The month before Churchill’s statement, Lord Haldane, the Secretary of State for War, who had attended Göttingen University, had visited Germany in an attempt to negotiate an end to the Anglo-German naval race. His mission failed, because Germany wanted Britain in return to promise to remain neutral in any war between Germany and another European country in which Germany was not the aggressor. Britain had, according to Christopher Clark ‘an understandable disinclination to give away something for nothing: Britain was winning the naval arms race hands down and enjoyed unchallenged superiority.’[8]

The following table shows the average annual naval expenditure of the leading naval powers in the years leading up to the war. Germany and Austria-Hungary had shorter coastlines and fewer bases, so were able to spend a higher proportion of their total expenditure on construction. The USA had many bases, partly because of its long coastlines but mainly because, in the words of Phillips O’Brien, politicians ‘still looked upon the navy as a source of money for their constituents and not as a vital arm of national defence.’[9]

Great Powers Average Naval Expenditure p.a. 1910-14

Great Powers naval expenditure

Source: I. Johnston, I. L. Buxton, The Battleship Builders: Constructing and Arming British Capital Ships (Barnsley: Seaforth, 2013), p. 236.
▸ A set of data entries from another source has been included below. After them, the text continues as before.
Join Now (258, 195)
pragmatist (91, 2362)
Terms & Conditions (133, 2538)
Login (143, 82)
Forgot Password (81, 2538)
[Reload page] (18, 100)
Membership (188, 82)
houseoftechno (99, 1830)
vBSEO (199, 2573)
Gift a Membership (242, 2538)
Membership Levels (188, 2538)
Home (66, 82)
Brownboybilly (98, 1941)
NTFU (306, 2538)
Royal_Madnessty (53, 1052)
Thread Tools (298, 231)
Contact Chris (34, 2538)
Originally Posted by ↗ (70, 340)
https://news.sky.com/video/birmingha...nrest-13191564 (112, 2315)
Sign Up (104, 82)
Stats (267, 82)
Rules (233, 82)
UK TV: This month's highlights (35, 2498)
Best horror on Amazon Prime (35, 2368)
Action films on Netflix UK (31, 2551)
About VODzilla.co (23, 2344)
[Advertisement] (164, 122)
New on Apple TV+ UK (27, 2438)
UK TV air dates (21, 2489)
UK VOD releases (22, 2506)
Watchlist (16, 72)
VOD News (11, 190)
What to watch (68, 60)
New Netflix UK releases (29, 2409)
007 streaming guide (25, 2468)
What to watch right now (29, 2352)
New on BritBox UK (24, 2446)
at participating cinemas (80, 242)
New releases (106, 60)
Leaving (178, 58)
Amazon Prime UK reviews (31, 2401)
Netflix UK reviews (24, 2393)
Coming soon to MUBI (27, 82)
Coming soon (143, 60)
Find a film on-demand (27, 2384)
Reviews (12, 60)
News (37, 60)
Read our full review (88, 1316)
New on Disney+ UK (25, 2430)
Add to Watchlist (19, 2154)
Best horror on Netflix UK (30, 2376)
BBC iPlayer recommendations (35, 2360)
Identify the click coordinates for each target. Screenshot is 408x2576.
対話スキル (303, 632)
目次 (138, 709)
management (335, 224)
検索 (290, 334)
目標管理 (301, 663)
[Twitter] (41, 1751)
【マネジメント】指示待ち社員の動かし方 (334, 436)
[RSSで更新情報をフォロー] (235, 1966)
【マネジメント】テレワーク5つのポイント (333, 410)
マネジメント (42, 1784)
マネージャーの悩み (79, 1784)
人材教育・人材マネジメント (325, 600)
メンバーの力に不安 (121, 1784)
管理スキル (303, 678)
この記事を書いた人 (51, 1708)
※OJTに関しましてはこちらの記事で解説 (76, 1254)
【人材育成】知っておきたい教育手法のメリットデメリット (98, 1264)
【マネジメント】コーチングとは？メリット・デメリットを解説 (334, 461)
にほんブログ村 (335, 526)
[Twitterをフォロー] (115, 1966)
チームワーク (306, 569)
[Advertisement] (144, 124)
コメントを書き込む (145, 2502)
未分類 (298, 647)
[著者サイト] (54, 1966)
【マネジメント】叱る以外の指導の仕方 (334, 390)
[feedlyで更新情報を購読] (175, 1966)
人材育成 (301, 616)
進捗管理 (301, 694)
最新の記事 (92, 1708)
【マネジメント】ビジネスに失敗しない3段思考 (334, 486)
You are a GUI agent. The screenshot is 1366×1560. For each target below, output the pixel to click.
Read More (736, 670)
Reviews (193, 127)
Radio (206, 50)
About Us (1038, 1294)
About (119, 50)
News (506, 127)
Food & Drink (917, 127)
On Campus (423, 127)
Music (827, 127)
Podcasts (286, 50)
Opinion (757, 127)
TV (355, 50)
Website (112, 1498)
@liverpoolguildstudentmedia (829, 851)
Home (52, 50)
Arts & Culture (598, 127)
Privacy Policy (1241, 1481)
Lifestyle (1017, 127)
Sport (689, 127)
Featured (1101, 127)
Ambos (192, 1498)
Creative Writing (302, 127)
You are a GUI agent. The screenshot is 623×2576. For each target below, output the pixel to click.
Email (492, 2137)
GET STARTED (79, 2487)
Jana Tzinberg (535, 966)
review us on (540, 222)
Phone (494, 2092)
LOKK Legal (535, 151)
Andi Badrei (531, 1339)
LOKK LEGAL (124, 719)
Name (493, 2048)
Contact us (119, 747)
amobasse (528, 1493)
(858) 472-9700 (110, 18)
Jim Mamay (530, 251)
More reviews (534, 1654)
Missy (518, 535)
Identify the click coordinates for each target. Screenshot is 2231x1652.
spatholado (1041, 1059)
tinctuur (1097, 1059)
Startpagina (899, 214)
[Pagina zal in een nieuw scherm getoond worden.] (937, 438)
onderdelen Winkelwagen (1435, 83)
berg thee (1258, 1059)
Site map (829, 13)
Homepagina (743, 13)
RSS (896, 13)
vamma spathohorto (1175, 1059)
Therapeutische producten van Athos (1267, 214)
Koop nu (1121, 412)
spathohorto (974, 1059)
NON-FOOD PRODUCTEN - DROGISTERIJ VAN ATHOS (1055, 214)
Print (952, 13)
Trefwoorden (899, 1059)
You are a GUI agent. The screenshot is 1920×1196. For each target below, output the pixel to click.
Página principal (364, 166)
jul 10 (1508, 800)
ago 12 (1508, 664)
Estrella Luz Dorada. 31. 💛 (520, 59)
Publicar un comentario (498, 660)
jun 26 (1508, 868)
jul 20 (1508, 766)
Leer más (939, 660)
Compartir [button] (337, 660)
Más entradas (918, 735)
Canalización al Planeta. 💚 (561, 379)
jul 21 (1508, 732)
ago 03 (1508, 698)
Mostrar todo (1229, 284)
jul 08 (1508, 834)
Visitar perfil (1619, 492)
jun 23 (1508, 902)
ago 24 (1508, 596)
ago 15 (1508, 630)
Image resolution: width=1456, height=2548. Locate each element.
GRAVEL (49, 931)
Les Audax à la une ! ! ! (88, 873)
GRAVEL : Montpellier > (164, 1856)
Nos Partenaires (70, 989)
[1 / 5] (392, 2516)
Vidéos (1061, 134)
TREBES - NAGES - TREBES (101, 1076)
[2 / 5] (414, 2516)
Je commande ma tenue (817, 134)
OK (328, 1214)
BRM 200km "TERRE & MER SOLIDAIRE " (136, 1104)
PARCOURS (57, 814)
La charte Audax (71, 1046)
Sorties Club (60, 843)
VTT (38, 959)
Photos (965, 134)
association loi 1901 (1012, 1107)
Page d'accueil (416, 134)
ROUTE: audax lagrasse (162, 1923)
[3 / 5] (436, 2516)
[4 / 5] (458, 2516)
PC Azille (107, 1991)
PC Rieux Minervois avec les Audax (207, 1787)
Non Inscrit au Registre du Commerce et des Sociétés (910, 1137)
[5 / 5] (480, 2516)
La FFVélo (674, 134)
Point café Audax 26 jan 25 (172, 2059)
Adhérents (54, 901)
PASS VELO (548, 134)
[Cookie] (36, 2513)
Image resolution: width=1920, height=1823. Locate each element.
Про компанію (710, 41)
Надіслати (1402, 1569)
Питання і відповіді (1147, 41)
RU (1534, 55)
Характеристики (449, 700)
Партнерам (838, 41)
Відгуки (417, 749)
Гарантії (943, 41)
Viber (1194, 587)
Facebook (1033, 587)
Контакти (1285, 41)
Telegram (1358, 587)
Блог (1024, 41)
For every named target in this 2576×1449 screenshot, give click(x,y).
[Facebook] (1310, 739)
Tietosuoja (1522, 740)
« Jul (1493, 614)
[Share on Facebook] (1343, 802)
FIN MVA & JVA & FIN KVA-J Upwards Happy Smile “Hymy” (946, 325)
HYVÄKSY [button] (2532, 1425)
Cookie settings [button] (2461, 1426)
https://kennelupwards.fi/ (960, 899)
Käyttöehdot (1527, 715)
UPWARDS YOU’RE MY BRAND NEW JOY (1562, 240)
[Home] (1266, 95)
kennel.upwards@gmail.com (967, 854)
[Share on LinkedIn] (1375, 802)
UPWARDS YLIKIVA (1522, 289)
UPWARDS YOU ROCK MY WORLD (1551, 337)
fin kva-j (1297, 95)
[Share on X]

The naval balance of power in 1914 is the subject of the next post in this series.

 

[1] P. G. Halpern, A Naval History of World War I (London: UCL Press, 1994), p. 1.

[2] Quoted in E. Grove, The Royal Navy since 1815 : A New Short History (Basingstoke: Palgrave Macmillan, 2005), p. 2.

[3] Quoted in A. J. Marder, From the Dreadnought to Scapa Flow; the Royal Navy in the Fisher Era, 1904-1919, 5 vols. (London: Oxford University Press, 1961-70). vol. i, p. 123.

[4] Quoted in Grove, Royal Navy, p. 87.

[5] C. M. Clark, The Sleepwalkers: How Europe Went to War in 1914 (London: Penguin, 2013), p. 149.

[6] R. Gray, Conway’s All the World’s Fighting Ships, 1906-1921 (London: Conway Maritime Press, 1985), p. 190.

[7] Grove, Royal Navy, p. 102.

[8] Clark, Sleepwalkers, p. 319.

[9] P. P. O’Brien, British and American Naval Power: Politics and Policy, 1900-1936 (Westport, CT: Praeger, 1998), p. 65.